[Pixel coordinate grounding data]
□ □ □

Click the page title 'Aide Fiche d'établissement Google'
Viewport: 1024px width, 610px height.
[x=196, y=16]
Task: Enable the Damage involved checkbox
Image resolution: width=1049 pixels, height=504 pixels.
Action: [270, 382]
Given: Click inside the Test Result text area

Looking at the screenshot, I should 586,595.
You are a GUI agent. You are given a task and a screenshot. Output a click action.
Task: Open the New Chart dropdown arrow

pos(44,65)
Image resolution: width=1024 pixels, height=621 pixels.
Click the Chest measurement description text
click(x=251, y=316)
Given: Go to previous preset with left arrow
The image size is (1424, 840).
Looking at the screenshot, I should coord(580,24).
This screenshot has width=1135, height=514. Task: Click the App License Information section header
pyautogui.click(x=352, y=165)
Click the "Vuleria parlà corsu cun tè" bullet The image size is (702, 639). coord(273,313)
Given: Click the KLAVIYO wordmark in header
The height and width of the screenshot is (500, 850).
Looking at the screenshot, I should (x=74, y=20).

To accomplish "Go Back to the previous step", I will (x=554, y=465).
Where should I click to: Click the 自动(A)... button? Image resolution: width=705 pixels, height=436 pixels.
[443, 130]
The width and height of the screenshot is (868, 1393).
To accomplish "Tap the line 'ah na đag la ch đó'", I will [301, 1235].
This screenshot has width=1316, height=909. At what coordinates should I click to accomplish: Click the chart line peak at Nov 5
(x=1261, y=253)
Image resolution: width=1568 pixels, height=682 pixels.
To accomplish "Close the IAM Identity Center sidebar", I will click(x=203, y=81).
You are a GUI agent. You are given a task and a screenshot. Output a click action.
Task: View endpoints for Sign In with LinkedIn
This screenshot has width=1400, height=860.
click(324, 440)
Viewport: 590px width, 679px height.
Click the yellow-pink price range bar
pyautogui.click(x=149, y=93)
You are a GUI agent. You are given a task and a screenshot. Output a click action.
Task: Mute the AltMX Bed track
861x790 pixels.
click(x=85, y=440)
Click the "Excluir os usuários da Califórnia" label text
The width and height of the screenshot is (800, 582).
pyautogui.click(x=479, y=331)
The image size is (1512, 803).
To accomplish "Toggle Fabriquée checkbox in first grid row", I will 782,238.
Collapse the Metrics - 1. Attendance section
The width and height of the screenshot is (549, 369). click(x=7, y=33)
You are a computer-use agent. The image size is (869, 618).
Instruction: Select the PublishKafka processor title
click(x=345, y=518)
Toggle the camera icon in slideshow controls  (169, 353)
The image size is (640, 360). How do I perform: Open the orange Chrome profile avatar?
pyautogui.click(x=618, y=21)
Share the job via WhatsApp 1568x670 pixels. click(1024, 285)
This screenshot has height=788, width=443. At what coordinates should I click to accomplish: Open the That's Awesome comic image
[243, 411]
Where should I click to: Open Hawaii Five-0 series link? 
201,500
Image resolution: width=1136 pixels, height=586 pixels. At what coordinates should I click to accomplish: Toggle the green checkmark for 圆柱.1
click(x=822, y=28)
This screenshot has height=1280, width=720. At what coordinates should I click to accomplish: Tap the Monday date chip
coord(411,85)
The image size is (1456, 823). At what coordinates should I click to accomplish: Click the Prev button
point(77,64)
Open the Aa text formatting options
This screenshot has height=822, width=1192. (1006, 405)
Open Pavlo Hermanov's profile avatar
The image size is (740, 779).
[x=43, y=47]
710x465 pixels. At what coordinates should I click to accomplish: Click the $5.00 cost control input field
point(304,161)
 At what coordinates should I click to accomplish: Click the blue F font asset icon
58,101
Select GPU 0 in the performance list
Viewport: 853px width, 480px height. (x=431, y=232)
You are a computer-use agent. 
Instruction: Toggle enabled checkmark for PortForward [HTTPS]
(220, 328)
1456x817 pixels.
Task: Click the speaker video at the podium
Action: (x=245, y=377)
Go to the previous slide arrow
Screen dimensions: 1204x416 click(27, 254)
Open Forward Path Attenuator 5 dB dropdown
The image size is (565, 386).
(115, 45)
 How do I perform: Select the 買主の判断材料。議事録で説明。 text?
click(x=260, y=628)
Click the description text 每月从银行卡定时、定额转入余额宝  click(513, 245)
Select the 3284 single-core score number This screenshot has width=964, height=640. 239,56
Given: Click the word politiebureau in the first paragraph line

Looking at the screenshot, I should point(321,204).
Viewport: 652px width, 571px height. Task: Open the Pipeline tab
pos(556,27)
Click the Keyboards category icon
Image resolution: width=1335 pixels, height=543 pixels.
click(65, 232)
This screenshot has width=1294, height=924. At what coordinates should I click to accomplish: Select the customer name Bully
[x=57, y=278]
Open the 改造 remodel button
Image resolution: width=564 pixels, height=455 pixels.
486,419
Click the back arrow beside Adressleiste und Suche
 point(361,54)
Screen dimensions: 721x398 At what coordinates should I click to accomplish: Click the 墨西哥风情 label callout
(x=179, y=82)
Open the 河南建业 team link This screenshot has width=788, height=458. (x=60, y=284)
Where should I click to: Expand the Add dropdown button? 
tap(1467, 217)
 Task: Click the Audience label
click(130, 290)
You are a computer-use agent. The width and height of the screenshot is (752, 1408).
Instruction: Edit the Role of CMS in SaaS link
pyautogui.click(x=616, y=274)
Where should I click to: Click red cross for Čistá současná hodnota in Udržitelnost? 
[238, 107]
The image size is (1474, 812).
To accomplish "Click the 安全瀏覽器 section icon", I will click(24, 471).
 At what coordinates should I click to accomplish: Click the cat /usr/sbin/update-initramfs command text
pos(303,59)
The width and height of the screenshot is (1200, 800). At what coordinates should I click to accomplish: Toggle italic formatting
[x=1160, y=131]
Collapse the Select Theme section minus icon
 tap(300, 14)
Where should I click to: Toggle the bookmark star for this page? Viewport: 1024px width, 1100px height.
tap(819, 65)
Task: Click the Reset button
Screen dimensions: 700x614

□ □ □

WORK INSTRUCTION:
Could you please repeat the data exactly as given?

SOLVED PROBLEM:
Click the page title 'Aide Fiche d'établissement Google'
Viewport: 1024px width, 610px height.
[x=196, y=16]
Task: Enable the Damage involved checkbox
Image resolution: width=1049 pixels, height=504 pixels.
Action: [270, 382]
Given: Click inside the Test Result text area

Looking at the screenshot, I should 586,595.
You are a GUI agent. You are given a task and a screenshot. Output a click action.
Task: Open the New Chart dropdown arrow

pos(44,65)
Image resolution: width=1024 pixels, height=621 pixels.
Click the Chest measurement description text
click(x=251, y=316)
Given: Go to previous preset with left arrow
The image size is (1424, 840).
Looking at the screenshot, I should coord(580,24).
This screenshot has width=1135, height=514. Task: Click the App License Information section header
pyautogui.click(x=352, y=165)
Click the "Vuleria parlà corsu cun tè" bullet The image size is (702, 639). coord(273,313)
Given: Click the KLAVIYO wordmark in header
The height and width of the screenshot is (500, 850).
Looking at the screenshot, I should (x=74, y=20).

To accomplish "Go Back to the previous step", I will (x=554, y=465).
Where should I click to: Click the 自动(A)... button? Image resolution: width=705 pixels, height=436 pixels.
[443, 130]
The width and height of the screenshot is (868, 1393).
To accomplish "Tap the line 'ah na đag la ch đó'", I will [301, 1235].
This screenshot has width=1316, height=909. At what coordinates should I click to accomplish: Click the chart line peak at Nov 5
(x=1261, y=253)
Image resolution: width=1568 pixels, height=682 pixels.
To accomplish "Close the IAM Identity Center sidebar", I will click(x=203, y=81).
You are a GUI agent. You are given a task and a screenshot. Output a click action.
Task: View endpoints for Sign In with LinkedIn
This screenshot has width=1400, height=860.
click(324, 440)
Viewport: 590px width, 679px height.
Click the yellow-pink price range bar
pyautogui.click(x=149, y=93)
You are a GUI agent. You are given a task and a screenshot. Output a click action.
Task: Mute the AltMX Bed track
861x790 pixels.
click(x=85, y=440)
Click the "Excluir os usuários da Califórnia" label text
The width and height of the screenshot is (800, 582).
pyautogui.click(x=479, y=331)
The image size is (1512, 803).
To accomplish "Toggle Fabriquée checkbox in first grid row", I will 782,238.
Collapse the Metrics - 1. Attendance section
The width and height of the screenshot is (549, 369). click(x=7, y=33)
You are a computer-use agent. The image size is (869, 618).
Instruction: Select the PublishKafka processor title
click(x=345, y=518)
Toggle the camera icon in slideshow controls  (169, 353)
The image size is (640, 360). How do I perform: Open the orange Chrome profile avatar?
pyautogui.click(x=618, y=21)
Share the job via WhatsApp 1568x670 pixels. click(1024, 285)
This screenshot has height=788, width=443. At what coordinates should I click to accomplish: Open the That's Awesome comic image
[243, 411]
Where should I click to: Open Hawaii Five-0 series link? 
201,500
Image resolution: width=1136 pixels, height=586 pixels. At what coordinates should I click to accomplish: Toggle the green checkmark for 圆柱.1
click(x=822, y=28)
This screenshot has height=1280, width=720. At what coordinates should I click to accomplish: Tap the Monday date chip
coord(411,85)
The image size is (1456, 823). At what coordinates should I click to accomplish: Click the Prev button
point(77,64)
Open the Aa text formatting options
This screenshot has height=822, width=1192. (1006, 405)
Open Pavlo Hermanov's profile avatar
The image size is (740, 779).
[x=43, y=47]
710x465 pixels. At what coordinates should I click to accomplish: Click the $5.00 cost control input field
point(304,161)
 At what coordinates should I click to accomplish: Click the blue F font asset icon
58,101
Select GPU 0 in the performance list
Viewport: 853px width, 480px height. (x=431, y=232)
You are a computer-use agent. 
Instruction: Toggle enabled checkmark for PortForward [HTTPS]
(220, 328)
1456x817 pixels.
Task: Click the speaker video at the podium
Action: (x=245, y=377)
Go to the previous slide arrow
Screen dimensions: 1204x416 click(27, 254)
Open Forward Path Attenuator 5 dB dropdown
The image size is (565, 386).
(115, 45)
 How do I perform: Select the 買主の判断材料。議事録で説明。 text?
click(x=260, y=628)
Click the description text 每月从银行卡定时、定额转入余额宝  click(513, 245)
Select the 3284 single-core score number This screenshot has width=964, height=640. 239,56
Given: Click the word politiebureau in the first paragraph line

Looking at the screenshot, I should point(321,204).
Viewport: 652px width, 571px height. Task: Open the Pipeline tab
pos(556,27)
Click the Keyboards category icon
Image resolution: width=1335 pixels, height=543 pixels.
click(65, 232)
This screenshot has width=1294, height=924. At what coordinates should I click to accomplish: Select the customer name Bully
[x=57, y=278]
Open the 改造 remodel button
Image resolution: width=564 pixels, height=455 pixels.
486,419
Click the back arrow beside Adressleiste und Suche
 point(361,54)
Screen dimensions: 721x398 At what coordinates should I click to accomplish: Click the 墨西哥风情 label callout
(x=179, y=82)
Open the 河南建业 team link This screenshot has width=788, height=458. (x=60, y=284)
Where should I click to: Expand the Add dropdown button? 
tap(1467, 217)
 Task: Click the Audience label
click(130, 290)
You are a computer-use agent. The width and height of the screenshot is (752, 1408).
Instruction: Edit the Role of CMS in SaaS link
pyautogui.click(x=616, y=274)
Where should I click to: Click red cross for Čistá současná hodnota in Udržitelnost? 
[238, 107]
The image size is (1474, 812).
To accomplish "Click the 安全瀏覽器 section icon", I will click(24, 471).
 At what coordinates should I click to accomplish: Click the cat /usr/sbin/update-initramfs command text
pos(303,59)
The width and height of the screenshot is (1200, 800). At what coordinates should I click to accomplish: Toggle italic formatting
[x=1160, y=131]
Collapse the Select Theme section minus icon
 tap(300, 14)
Where should I click to: Toggle the bookmark star for this page? Viewport: 1024px width, 1100px height.
tap(819, 65)
Task: Click the Reset button
Screen dimensions: 700x614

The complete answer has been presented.